PORTRAIT OF JOHN CORBET OF SUNDORNE, FULL-LENGTH, IN A BROWN COAT AND BREECHES, BESIDE AN URN ON A PLINTH BEARING A COAT-OF-ARMS, IN A LANDSCAPE

Details
JOSEPH HIGHMORE (1692-1780)
PORTRAIT OF JOHN CORBET OF SUNDORNE, FULL-LENGTH, IN A BROWN COAT AND BREECHES, BESIDE AN URN ON A PLINTH BEARING A COAT-OF-ARMS, IN A LANDSCAPE
with identifying inscription 'JOHN CORBET OF SUNDORNE AETAT: 49.1759.' (lower left)
oil on canvas
94¼ x 57¾ in. (239.9 x 146.7 cm.)
Provenance
Anonymous sale, Sotheby's, London, 21 March 1979, lot 81.
with Thomas Agnew & Sons Ltd., London.
Special notice
No VAT will be charged on the hammer price, but VAT at 17.5% will be added to the buyer's premium, which is invoiced on a VAT inclusive basis.

Lot Essay

The sitter succeeded his brother, Andrew Corbet, to the estates of Sundorne, Legh and Albright Hussey, Shropshire, in 1740. The Corbets were of Norman descent, Roger, their ancestor, had accompanied William the Conqueror. Another ancestor, Robert Corbert of Caus Castle, Wattlesborough, accompanied King Richard I to the siege of Acre and thereafter he and his descendents bore two ravens on their coat of arms, one of which is apparent on the coat-of-arms on the plinth in this picture. The Old English for a crow is Corbie, pronounced the same way as Corbet in French.

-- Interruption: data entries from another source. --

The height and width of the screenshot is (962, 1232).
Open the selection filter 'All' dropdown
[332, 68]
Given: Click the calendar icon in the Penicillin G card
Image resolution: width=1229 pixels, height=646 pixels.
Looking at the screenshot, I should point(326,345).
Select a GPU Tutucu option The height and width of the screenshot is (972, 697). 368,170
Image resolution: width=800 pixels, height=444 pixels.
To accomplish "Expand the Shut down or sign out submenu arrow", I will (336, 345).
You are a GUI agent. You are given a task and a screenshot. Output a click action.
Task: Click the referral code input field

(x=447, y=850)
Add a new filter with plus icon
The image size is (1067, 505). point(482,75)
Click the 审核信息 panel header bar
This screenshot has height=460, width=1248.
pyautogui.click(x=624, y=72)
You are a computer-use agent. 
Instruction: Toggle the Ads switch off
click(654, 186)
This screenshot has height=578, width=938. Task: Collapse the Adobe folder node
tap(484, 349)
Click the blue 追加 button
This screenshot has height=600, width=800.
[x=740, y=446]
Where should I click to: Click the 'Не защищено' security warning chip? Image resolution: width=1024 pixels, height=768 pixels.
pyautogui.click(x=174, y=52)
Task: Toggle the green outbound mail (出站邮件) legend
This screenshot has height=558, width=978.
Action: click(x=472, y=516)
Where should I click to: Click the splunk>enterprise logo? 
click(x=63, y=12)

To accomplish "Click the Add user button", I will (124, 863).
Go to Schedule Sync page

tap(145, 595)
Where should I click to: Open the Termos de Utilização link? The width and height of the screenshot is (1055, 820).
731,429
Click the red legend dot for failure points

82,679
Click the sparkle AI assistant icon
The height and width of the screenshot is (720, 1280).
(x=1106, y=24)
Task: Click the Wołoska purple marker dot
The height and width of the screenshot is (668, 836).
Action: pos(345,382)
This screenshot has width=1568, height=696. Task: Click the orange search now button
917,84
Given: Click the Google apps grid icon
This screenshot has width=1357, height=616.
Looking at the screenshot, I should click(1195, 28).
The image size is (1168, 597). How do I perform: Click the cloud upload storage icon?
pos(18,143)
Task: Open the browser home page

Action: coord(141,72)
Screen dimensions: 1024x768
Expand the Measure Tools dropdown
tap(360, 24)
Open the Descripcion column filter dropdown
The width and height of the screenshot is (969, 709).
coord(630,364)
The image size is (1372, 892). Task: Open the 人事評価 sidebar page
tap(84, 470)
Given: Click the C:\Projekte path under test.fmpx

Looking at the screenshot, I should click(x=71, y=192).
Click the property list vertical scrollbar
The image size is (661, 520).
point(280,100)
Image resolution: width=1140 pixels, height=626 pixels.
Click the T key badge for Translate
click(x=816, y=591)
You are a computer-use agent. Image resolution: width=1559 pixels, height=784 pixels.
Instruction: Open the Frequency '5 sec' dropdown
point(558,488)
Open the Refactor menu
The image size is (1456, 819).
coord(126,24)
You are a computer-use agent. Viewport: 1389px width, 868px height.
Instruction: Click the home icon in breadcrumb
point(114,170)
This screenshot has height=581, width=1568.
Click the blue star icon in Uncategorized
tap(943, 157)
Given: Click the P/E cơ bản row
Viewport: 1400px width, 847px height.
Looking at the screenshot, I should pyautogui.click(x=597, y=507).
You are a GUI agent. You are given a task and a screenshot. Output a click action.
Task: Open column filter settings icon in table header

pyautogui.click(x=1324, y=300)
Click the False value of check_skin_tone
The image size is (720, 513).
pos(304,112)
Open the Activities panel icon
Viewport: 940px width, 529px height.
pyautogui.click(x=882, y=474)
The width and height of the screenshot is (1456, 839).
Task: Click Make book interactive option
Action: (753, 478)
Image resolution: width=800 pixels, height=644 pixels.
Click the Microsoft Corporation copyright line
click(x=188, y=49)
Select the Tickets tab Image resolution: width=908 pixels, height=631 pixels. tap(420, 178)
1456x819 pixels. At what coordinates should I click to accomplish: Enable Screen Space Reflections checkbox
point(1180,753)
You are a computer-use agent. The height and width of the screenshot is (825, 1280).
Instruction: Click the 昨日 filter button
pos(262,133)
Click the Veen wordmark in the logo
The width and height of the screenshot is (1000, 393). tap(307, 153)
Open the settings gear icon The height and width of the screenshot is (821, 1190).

John Corbet sold the estate of Legh and married firstly in 1742 Frances, daughter of Robert Pigott, of Chetwynd, Sheriff of Shropshire, and secondly, Barbara Letitia, daughter of John Mytton, of Halston. The earliest form of his second wife's arms, a pierced cinquefoil, is shown on the coat-of-arms on the stone plinth. By his second wife, John had two sons, John, who succeeded at his father's death in 1759, and Andrew, a Lieutenant-Colonel in the Army, and one daughter, Mary.

The sitter's eldest son and successor, who was Member of Parliament for Shrewsbury from 1774-1780 and High Sheriff of Shropshire in 1793, travelled to Italy in 1772 where he was painted in Rome in 1773 by Pompeo Batoni and also by Philip Wickstead (in two conversation pieces, one of which is at Ham House).

A 1740s staircase is all that remains of the old house at Sundorne which the sitter's son enlarged and altered to create Sundorne Castle. Early photographs show a crenellated building which was demolished in the later part of the 20th century.